Ils réclament des limites à l’intelligence artificielle, avec un accord international.

NEW YORK (EFE) — Des lauréats du prix Nobel, des experts en intelligence artificielle (IA) et des scientifiques ont appelé hier à la création d'une institution internationale pour limiter les risques de l'IA, avant les réunions de haut niveau de l'Assemblée générale des Nations Unies qui se tiennent cette semaine à New York.
L’initiative, lancée hier et signée par plus de deux cents personnes et soixante-dix organisations, exhorte les gouvernements à établir un accord international contraignant sur les « lignes rouges » pour l’IA.
« L'appel mondial à fixer des limites à l'IA vient d'être lancé par la journaliste philippine Maria Ressa, lauréate du prix Nobel de la paix, lors de la réunion de haut niveau des Nations Unies commémorant le 80e anniversaire de l'organisation. Nous exhortons les gouvernements du monde entier à parvenir à un accord international crucial sur les limites que l'IA ne doit jamais franchir », a annoncé Charbel Segerie, directeur exécutif du Centre français pour la sécurité de l'IA, lors d'une conférence de presse virtuelle.
L'expert a expliqué que l'objectif n'est pas de réagir après un incident grave et de punir les violations plus tard, mais plutôt de prévenir les menaces à grande échelle, potentiellement irréversibles, avant qu'elles ne se produisent.

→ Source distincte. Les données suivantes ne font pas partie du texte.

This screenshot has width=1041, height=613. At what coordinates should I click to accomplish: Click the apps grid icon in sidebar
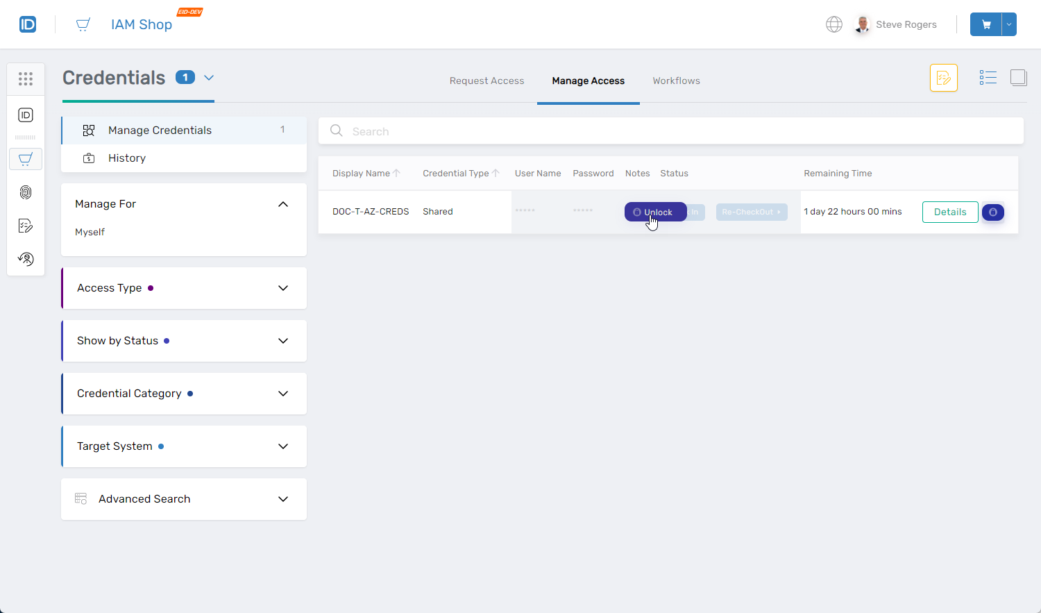26,79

L’objectif de cette coalition d’experts est d’exiger des développeurs qu’ils démontrent la sécurité de leur IA comme condition d’accès au marché, à l’image de ce qui se fait dans le domaine du développement de médicaments et des centrales nucléaires.
Les grandes entreprises technologiques comme Meta, Google et OpenAI mettent tous leurs œufs dans le même panier et investissent d'énormes sommes d'argent dans le développement de la « superintelligence » ou intelligence artificielle générale (AGI), un système d'IA hypothétique qui surpasse les capacités du cerveau humain et qui n'existe actuellement que dans la science-fiction, mais qui, selon les experts, pourrait arriver dans la prochaine décennie.

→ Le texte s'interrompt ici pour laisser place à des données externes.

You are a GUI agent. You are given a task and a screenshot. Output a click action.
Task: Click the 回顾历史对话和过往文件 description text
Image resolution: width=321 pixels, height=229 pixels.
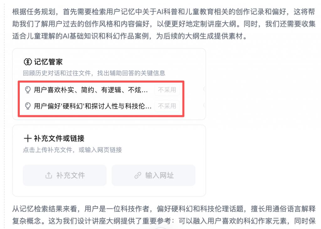pyautogui.click(x=94, y=73)
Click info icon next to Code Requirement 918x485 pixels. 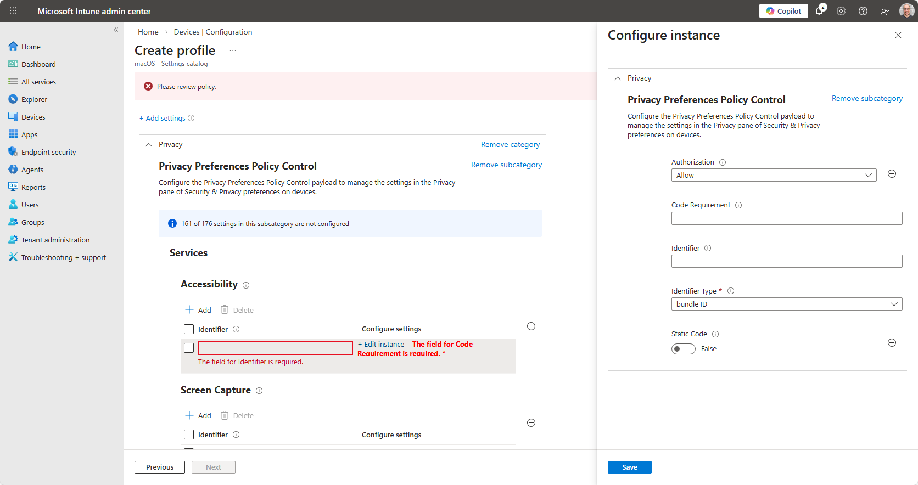738,205
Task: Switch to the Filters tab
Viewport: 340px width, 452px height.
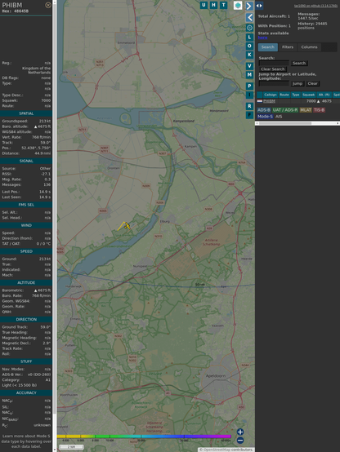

Stuart Russell, professeur à l’Université de Berkeley, a souligné que l’IA est conçue pour très bien imiter les humains.
« Le comportement humain est conçu pour atteindre des objectifs : persuader, impressionner, survivre, séduire, vendre, etc. Inévitablement, les systèmes d’IA acquièrent et poursuivent ces objectifs par eux-mêmes. C’est une conséquence inévitable de leur développement. Ils sont intrinsèquement dangereux », a souligné le directeur du Centre pour l’IA compatible avec l’humain.
Ce qui inquiète le plus Russell, c’est que les développeurs admettent qu’ils n’ont aucun plan pour surveiller les systèmes d’IA et, pour le moment, les gouvernements n’ont pas l’intention de les obliger à le faire.
Russell a déclaré qu'il ne voulait pas être alarmiste, mais qu'il y avait une probabilité « significative » d'une catastrophe de l'ampleur de l'accident nucléaire de Tchernobyl, car cette technologie pourrait être à l'origine d'un sabotage coordonné des systèmes financiers, de communication ou du réseau électrique.
« L’autre possibilité est une catastrophe beaucoup plus grande, dans laquelle l’humanité perdrait irréversiblement le contrôle et n’aurait alors plus son mot à dire sur notre existence », a déclaré le professeur.
Enfin, Russell a souligné qu’il existe une troisième option, irréaliste : rien ne se passera avec le développement et la mise en œuvre de cette technologie de pointe.
« Un PDG m’a récemment dit qu’un événement de l’ampleur de Tchernobyl était le meilleur scénario possible, et un chercheur senior d’OpenAI m’a dit qu’il pensait que la probabilité (d’extinction humaine due à l’IA) était désormais de 60 % », a-t-il révélé.
Niki Iliadis, directrice de la gouvernance mondiale de l'IA à The Future Society, a noté que des « premières étapes importantes » ont déjà été franchies, comme la création du code de bonnes pratiques de l'Union européenne, mais que ces réglementations doivent maintenant être rendues « mondiales et applicables ».
Selon Iliadis, une nouvelle institution internationale sera probablement nécessaire pour définir les limites mondiales de l’IA, surveiller la conformité et intervenir lorsque ces « lignes rouges » sont franchies.